I've been involved with quite a few organisations which claimed to work in an 'agile' way, and their processed usually seemed to be base on XP (extreme programming), but none of them ever followed anywhere near all the practices.
That said, I can probably comment on a few of the XP practices
Unit testing seems to prove very useful if it's done from the start of a project, but it seems very difficult to come into an existing code-base and start trying to add unit tests. If you get the opportunity to start from scratch, test driven development is a real help.
Continuous integration seems to be a really good thing (or rather, the lack of it is really bad). That said, the organisations I've seen have usually been so small as to make any other approach seem foolish.
User story cards are nice in that it's great to have a physical object to throw around for prioritisation, but they're not nearly detailed enough unless your developer really knows the domain, or you've got an onsite customer (which I've never actually seen).
Standup meetings tend to be really useful for new team members to get to know everyone, and what they work on. The old hands very quickly slack off, and just say things like 'I'm still working on X', which they've been doing for the past week - It takes a strong leader to force them to delve into details.

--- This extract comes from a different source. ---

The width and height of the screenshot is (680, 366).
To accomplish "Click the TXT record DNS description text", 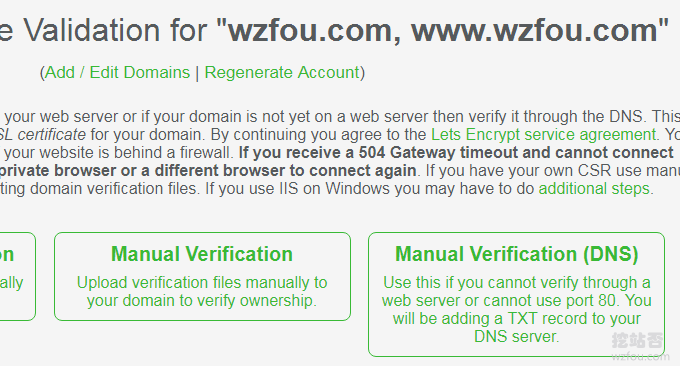I will 517,309.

Refactoring is now a really misused term, but when you've got sufficient unit tests, it's really useful to conceptually separate the activity of 'changing the design of the existing code without changing the functionality' from 'adding new functionality'
Scrum because it shows where the slackers are. It also identifies much faster that the business unit usually doesn't have a clue what they really want delivered
Scrum.
The daily standup meeting is a great way to make sure things stay on track and progress is being made. I also think it's key to get the product/market folks involved in the process in a real, meaningful way. It'll create a more collaborative environment and removes a lot of the adversarial garbage that comes up when the product team and the dev teams are separate "silos".
Having regular retrospectives is a great way to help a team become more effective/agile.

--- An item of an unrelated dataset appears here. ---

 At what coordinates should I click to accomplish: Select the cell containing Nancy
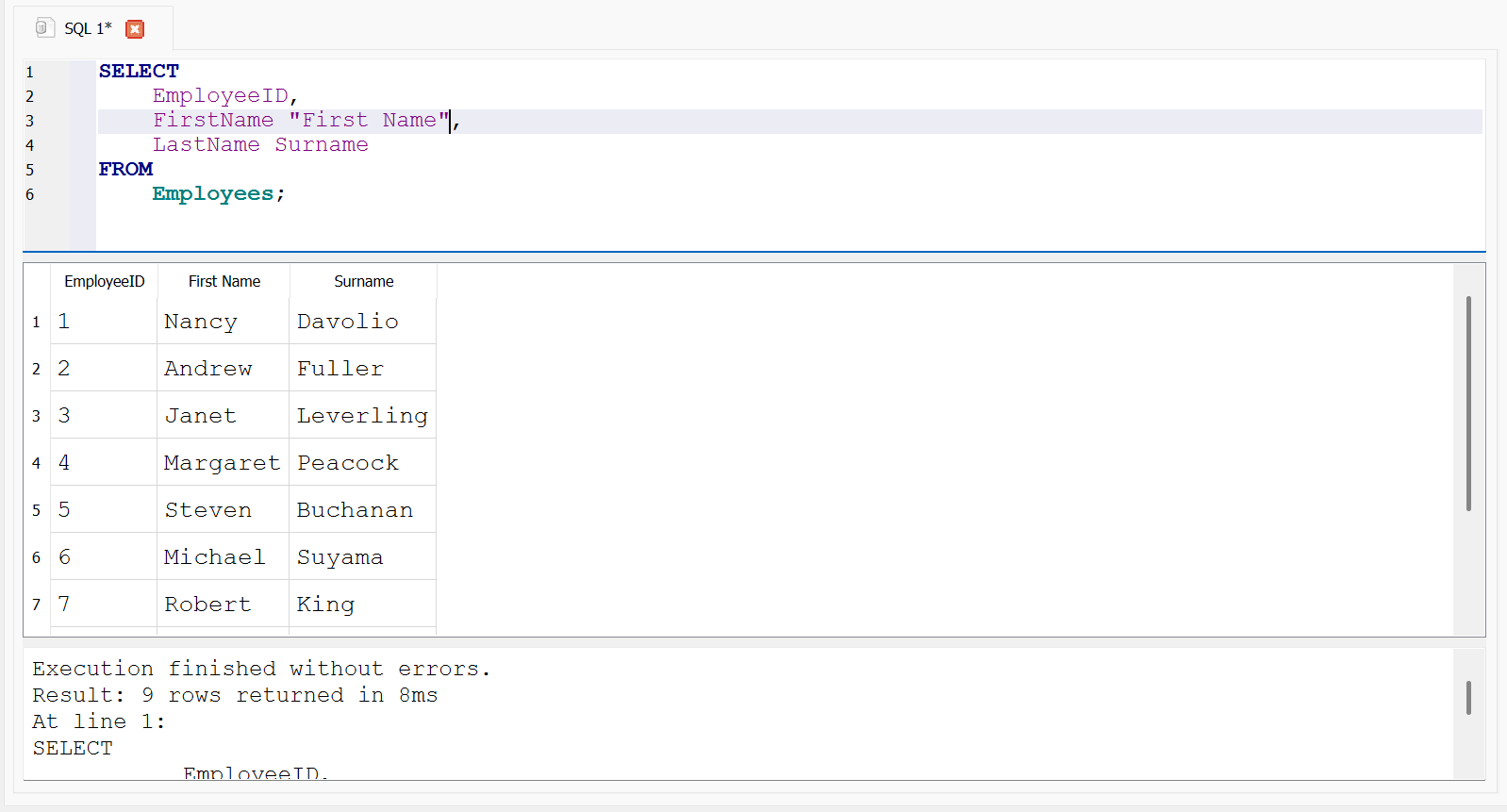pyautogui.click(x=201, y=322)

More than adhering to a specific flavor of Agile this practice can help a team identify what is working well and adapt to a changing environment.
Just make sure the person running the retrospective knows what he/she is doing otherwise it can degenerate into a complaining session.

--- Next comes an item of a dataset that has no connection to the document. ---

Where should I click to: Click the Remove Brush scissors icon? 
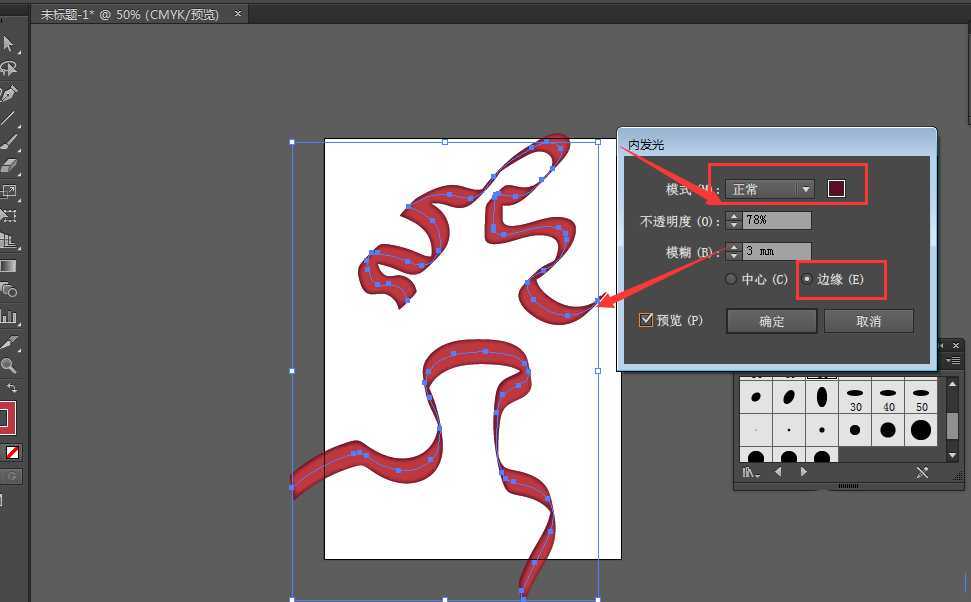920,472
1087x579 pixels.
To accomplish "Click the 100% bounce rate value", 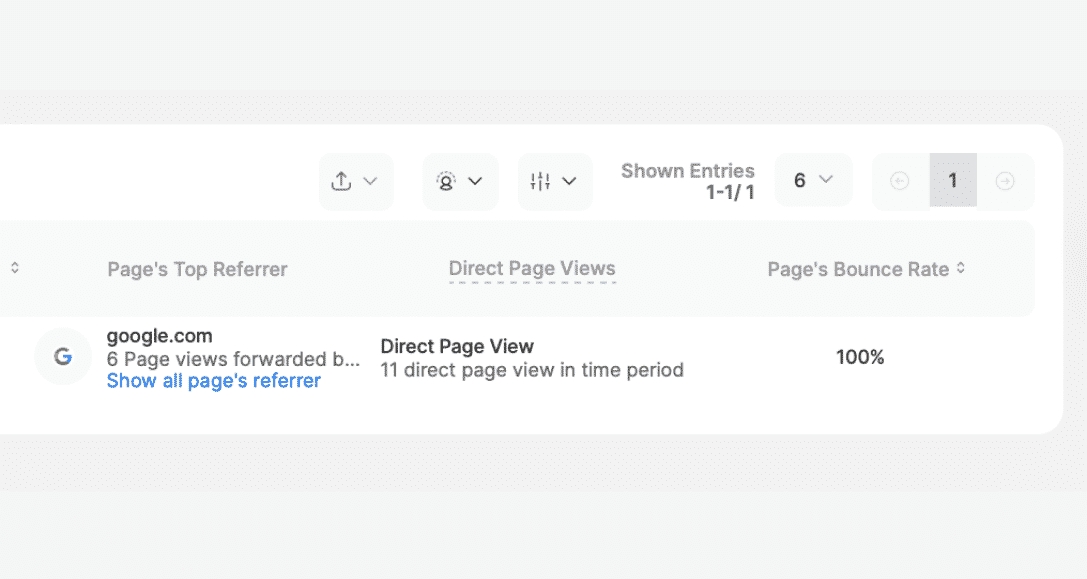I will click(x=860, y=357).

There are a number of exercises you can take a team through to help them reflect and extract value from the retrospective. I suggest listening to the interview with Linda Rising on Software Engineering Radio for a good introduction.
Do a Google search for "Heartbeat retrospectives" for more information.
I've been working with a team using XP and Scrum practices sprinkled with some lean. It's been very productive.
Daily Standup- helps us keep complete track of what and where everyone is working on.
Pair Programming- has improved our code base and helped remove "silly" bugs being introduced into the system.
iterative development- using 1 week iterations has helped up improve our velocity by setting more direct goals which has also helped us size requirements
TDD- has helped me change my way of programming, now I don't write any code that doesn't fix a broken test and I don't write any test that doesn't have a clearly defined requirement. We've also been using executable requirements which has really helped devs and BAs reach requirements understandings.
kanban boards- show in real time where we are. We have one for the Milestone as well as the current iteration. At a glance you can see what is left to do and what's being done and what's done and accepted. If you don't report in your daily standup something pertaining to what's on the board you have explaining to do.
co-located team- everyone is up to speed and on page with what everyone else is doing. communication is just-in-time, very productive, I don't miss my cube at all.